Copper River salmon like Columbia springers, only more expensive
SALMON FISHING -- Copper River salmon are making their annual splash in restaurants around the region, bringing in staggering prices of $30 a pound in West Side markets.
Experts I've contacts say it's basically a successful marketing strategy.
"A Copper River chinook salmon is not different than a Columbia River spring chinook salmon," said Tony Floor, a retired Washington Fish and Wildlife Department salmon program manager who works for the Northwest Marine Trade Association.

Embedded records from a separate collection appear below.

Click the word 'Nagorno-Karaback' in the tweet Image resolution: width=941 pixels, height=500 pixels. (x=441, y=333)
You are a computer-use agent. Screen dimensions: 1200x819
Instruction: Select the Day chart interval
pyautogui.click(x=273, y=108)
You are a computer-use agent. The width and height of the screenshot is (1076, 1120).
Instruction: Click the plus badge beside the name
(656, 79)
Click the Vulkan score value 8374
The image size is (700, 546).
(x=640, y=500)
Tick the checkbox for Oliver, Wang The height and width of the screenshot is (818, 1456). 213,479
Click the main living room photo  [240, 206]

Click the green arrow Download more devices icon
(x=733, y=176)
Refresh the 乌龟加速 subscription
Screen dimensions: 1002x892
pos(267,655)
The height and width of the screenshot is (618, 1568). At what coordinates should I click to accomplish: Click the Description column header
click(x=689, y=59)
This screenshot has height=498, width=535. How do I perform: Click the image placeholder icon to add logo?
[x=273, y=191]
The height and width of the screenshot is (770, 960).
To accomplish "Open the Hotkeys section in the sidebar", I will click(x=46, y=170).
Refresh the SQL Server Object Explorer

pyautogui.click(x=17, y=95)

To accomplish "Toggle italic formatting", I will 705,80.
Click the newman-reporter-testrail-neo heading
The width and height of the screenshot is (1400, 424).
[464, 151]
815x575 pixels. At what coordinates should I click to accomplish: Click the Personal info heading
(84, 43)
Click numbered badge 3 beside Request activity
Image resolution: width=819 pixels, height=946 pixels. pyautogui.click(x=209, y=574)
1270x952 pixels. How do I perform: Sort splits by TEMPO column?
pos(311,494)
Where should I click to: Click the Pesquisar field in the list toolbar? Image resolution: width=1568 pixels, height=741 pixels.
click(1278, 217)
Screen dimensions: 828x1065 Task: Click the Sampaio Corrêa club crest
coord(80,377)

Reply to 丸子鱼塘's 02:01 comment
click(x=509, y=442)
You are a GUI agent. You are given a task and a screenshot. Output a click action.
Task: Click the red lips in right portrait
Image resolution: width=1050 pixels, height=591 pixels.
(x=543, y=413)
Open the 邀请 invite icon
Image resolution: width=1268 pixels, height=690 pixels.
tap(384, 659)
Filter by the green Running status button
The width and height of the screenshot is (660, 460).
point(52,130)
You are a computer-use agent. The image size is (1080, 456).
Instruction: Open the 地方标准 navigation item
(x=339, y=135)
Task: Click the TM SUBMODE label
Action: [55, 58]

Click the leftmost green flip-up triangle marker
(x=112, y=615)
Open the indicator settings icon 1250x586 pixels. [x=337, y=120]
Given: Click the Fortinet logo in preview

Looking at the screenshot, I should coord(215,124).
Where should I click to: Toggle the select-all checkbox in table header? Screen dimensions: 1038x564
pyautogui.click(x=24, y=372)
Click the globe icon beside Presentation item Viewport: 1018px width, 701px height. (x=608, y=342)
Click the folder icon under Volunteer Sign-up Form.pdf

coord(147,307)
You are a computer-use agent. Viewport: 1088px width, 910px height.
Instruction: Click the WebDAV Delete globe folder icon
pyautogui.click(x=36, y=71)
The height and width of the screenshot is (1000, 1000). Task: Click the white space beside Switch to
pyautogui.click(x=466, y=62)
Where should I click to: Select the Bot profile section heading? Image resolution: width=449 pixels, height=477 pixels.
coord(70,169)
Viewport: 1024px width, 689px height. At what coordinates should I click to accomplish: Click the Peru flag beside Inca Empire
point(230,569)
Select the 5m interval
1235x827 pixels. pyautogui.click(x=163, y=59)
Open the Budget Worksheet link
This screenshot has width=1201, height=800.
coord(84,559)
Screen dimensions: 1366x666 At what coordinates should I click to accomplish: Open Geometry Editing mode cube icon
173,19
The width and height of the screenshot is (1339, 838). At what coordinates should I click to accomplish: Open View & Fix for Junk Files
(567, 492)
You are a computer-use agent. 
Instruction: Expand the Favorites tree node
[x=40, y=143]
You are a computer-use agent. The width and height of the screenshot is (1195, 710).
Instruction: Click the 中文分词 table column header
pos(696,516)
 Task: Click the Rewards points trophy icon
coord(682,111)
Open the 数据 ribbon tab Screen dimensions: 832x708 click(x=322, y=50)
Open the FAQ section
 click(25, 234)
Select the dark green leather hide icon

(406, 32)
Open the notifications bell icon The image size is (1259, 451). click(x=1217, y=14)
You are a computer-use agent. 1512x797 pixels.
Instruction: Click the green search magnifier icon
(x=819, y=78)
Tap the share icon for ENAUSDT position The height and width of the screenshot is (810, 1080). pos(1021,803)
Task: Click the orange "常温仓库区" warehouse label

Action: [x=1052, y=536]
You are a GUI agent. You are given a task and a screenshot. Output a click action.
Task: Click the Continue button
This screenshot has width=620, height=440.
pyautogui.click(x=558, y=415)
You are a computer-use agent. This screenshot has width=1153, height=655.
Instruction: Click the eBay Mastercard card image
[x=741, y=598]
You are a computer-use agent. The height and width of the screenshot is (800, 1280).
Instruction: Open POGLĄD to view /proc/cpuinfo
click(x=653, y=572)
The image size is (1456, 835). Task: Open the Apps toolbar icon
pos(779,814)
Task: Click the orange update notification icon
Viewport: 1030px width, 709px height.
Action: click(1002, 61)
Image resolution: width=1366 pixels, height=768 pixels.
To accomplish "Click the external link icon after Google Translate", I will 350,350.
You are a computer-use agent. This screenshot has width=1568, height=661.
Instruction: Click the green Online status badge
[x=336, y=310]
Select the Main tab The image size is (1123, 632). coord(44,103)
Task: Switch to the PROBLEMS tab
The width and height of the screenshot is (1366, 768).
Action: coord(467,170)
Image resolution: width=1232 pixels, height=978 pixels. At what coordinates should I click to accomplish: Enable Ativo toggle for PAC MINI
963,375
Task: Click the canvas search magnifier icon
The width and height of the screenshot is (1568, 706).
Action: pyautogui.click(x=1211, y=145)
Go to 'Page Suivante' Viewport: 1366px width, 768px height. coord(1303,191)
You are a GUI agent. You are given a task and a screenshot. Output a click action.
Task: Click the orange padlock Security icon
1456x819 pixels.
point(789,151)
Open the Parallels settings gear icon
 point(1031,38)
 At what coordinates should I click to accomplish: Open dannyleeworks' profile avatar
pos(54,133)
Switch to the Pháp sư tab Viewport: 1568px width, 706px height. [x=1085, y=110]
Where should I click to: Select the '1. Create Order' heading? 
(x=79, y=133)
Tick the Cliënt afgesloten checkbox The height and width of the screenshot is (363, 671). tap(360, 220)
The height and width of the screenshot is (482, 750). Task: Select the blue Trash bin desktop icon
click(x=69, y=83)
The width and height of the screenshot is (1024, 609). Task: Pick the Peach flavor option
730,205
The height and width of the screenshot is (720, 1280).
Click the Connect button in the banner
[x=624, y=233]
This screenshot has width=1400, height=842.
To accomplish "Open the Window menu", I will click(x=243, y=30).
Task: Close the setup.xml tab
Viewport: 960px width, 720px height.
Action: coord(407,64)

What the marketing seems to have done, is assure that only the best quality spring chinook --bright and properly iced and transported -- get the Copper River label. The gillnetted fish that sit in a plastic garbage can down by The Dalles wouldn't make the grade.
But Floor helps sport anglers justify buying the boat and outboard to catch their own rather than taking out a loan for whole Copper River salmon.
All spring chinook, he said, "by form of genetics, leave the saltwater and enter the freshwater of their destination at this time of year.
"Spring chinook, by design, make this annual pilgrimage as they historically have the greatest distance to travel. For Columbia River spring chinook, this means for thousands of years, they enter the river now, bound for upriver destinations such as the Okanogan and the Snake River along with its upriver tributaries.
"Once arriving to these upriver destinations, living off the rich oils in the fat within their flesh, they spawn in the early fall, earlier than the abundant fall chinook.
"Spring chinook from the Columbia River are the same oil-rich fish as the Copper River chinook but you’ll pay about half the price at a restaurant or your local fish market."